# LISTED RECORDS:
==============================

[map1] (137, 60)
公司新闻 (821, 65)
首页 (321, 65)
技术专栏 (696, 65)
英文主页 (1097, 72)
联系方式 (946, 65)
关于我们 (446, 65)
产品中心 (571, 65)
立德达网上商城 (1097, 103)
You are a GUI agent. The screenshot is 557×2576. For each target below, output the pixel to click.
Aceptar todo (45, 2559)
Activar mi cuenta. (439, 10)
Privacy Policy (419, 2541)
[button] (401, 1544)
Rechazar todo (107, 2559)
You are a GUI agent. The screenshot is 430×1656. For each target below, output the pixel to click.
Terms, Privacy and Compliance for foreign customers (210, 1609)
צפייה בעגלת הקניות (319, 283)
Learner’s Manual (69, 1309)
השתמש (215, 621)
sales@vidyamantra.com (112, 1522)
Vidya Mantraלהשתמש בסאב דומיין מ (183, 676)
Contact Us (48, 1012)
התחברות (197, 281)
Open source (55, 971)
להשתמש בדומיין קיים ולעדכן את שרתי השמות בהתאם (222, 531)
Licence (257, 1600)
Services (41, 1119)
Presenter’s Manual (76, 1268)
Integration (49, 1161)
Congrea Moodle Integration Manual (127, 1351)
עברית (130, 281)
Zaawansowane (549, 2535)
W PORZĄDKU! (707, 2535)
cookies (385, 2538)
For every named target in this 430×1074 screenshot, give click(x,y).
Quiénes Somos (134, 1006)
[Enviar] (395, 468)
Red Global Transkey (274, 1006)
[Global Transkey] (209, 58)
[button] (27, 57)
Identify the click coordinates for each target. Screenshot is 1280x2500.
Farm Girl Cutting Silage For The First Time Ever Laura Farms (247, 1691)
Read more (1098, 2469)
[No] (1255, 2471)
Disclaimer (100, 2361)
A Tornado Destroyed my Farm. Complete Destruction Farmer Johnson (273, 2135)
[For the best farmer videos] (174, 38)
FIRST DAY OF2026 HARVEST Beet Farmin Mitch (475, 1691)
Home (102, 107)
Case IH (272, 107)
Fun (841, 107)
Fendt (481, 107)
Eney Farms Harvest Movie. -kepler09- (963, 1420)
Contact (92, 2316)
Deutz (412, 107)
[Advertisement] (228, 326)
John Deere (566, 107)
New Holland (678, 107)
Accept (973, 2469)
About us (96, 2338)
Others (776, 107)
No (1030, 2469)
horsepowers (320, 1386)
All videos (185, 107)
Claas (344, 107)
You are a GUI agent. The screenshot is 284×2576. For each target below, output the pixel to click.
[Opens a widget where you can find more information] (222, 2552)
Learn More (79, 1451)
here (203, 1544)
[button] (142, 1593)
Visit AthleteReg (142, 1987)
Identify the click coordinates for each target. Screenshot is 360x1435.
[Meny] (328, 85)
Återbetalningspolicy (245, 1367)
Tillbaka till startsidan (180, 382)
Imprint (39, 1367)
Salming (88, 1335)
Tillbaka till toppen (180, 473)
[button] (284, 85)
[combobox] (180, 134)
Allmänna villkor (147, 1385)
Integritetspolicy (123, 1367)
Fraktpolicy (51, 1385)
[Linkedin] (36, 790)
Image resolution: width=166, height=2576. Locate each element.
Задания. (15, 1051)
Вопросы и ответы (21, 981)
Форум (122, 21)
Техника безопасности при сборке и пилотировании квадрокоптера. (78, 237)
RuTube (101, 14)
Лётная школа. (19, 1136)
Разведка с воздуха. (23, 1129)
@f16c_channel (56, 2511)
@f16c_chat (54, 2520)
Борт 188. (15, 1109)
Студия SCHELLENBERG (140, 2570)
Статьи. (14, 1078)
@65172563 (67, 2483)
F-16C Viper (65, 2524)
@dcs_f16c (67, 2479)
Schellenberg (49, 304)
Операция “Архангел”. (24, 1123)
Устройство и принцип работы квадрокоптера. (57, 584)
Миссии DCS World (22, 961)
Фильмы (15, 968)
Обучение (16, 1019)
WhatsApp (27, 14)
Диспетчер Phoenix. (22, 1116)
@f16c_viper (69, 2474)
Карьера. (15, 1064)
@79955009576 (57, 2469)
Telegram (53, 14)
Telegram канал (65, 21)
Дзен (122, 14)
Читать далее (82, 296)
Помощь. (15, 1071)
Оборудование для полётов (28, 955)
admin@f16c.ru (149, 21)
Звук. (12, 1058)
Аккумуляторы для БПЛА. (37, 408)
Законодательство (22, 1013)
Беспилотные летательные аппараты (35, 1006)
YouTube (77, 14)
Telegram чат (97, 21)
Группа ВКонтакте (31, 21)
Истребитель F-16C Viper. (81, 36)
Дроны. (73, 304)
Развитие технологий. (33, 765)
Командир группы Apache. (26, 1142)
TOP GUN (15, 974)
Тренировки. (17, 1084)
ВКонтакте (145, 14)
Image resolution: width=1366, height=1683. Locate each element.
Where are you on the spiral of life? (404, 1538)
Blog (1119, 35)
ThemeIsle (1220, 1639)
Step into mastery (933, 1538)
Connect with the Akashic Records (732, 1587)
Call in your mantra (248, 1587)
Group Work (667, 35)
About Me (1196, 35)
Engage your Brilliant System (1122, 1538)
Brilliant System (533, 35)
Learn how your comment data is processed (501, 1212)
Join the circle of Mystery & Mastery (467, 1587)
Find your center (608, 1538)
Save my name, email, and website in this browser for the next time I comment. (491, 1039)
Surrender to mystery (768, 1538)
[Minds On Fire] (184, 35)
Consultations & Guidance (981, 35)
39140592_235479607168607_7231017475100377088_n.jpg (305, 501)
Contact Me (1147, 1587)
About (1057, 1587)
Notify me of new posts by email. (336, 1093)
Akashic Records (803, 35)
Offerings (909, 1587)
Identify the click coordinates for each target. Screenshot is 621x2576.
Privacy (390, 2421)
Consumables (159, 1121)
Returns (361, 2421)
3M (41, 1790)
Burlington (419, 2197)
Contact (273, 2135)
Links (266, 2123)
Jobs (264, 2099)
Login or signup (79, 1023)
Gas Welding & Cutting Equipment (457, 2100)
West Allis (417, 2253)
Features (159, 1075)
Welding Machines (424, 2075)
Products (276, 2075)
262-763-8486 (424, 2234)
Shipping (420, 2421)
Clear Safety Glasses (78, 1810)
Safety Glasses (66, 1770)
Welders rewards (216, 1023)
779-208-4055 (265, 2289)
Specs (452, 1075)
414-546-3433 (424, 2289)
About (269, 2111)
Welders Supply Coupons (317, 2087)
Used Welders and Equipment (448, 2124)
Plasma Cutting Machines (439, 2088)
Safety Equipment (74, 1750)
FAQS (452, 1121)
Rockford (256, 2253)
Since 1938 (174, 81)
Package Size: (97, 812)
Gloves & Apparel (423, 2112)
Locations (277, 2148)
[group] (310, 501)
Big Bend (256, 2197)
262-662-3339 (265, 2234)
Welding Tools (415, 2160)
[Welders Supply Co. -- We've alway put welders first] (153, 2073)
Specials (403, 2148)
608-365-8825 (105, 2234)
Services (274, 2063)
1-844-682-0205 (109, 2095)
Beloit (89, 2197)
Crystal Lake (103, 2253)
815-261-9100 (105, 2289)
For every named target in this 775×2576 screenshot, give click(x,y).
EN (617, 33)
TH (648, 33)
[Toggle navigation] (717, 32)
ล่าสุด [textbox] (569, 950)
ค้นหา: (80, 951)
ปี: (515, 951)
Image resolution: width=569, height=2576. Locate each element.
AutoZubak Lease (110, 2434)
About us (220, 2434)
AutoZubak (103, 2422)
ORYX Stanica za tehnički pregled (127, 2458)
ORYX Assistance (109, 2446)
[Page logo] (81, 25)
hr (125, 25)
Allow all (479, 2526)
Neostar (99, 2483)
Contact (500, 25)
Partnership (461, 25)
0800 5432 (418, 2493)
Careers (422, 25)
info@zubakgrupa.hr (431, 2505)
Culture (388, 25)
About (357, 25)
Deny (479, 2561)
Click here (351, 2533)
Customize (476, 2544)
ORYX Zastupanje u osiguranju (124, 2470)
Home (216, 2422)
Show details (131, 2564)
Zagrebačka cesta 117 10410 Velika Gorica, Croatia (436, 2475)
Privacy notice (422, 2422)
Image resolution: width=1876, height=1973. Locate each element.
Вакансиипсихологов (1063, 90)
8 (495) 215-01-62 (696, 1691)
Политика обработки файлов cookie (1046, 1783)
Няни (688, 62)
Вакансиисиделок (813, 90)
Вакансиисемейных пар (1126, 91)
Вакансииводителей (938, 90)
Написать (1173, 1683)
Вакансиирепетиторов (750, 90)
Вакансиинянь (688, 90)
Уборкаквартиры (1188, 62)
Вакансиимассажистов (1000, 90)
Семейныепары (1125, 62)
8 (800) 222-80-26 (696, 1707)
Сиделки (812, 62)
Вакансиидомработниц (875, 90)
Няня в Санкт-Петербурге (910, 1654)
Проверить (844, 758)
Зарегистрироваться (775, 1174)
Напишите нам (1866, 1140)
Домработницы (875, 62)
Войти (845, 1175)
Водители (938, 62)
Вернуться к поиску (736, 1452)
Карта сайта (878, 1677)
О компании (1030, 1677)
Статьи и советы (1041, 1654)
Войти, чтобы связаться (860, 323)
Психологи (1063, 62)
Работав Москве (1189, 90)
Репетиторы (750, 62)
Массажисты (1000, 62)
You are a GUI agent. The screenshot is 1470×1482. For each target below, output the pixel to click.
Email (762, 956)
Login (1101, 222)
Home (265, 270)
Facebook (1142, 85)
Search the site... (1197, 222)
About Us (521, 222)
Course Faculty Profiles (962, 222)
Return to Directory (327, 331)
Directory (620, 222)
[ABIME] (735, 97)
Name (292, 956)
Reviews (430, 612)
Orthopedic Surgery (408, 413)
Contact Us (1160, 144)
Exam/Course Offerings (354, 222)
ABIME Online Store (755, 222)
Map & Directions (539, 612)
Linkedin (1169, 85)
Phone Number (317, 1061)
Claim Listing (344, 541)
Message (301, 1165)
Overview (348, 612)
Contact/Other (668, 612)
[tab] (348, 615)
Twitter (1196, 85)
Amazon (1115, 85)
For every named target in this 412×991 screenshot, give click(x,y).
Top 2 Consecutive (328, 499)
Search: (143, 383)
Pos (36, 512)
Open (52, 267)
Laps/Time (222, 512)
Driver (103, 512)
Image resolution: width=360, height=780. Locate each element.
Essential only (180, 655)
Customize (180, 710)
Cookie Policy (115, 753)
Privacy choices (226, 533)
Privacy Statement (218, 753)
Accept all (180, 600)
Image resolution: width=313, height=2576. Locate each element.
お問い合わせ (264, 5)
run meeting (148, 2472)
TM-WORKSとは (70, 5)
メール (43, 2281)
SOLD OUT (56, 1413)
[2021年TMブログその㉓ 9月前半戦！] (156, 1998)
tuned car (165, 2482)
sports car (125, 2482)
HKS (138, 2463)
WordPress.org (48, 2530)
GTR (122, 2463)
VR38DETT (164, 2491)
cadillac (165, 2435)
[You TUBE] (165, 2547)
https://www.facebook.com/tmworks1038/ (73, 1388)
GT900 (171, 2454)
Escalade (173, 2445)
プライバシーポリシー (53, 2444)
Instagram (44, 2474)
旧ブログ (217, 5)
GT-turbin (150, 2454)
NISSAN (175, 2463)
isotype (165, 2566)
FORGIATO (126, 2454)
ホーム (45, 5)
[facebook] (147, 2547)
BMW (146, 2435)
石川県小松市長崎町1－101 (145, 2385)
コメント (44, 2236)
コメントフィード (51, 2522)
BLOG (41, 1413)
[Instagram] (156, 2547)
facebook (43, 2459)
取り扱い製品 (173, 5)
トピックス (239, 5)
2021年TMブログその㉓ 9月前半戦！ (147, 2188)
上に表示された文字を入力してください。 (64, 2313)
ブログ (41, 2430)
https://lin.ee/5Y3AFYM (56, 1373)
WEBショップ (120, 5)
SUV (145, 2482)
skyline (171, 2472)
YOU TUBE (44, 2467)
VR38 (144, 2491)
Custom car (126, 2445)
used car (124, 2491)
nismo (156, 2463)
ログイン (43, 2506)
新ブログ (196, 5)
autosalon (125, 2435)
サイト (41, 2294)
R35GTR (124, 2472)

==============================

# THE TASK:
Report the number of lines in the entries that hold the word "resolution". Nothing else is wanted.

# OUTPUT FOR THIS TASK:
6